**** DATASET RECORDS
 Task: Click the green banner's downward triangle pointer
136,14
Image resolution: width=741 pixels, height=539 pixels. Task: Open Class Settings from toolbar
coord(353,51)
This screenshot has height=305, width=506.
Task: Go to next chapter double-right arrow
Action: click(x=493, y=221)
********
TASK STATEMENT: In your response, reproduce the records exactly, every one.

YOUR RESPONSE:
 Task: Click the green banner's downward triangle pointer
136,14
Image resolution: width=741 pixels, height=539 pixels. Task: Open Class Settings from toolbar
coord(353,51)
This screenshot has height=305, width=506.
Task: Go to next chapter double-right arrow
Action: click(x=493, y=221)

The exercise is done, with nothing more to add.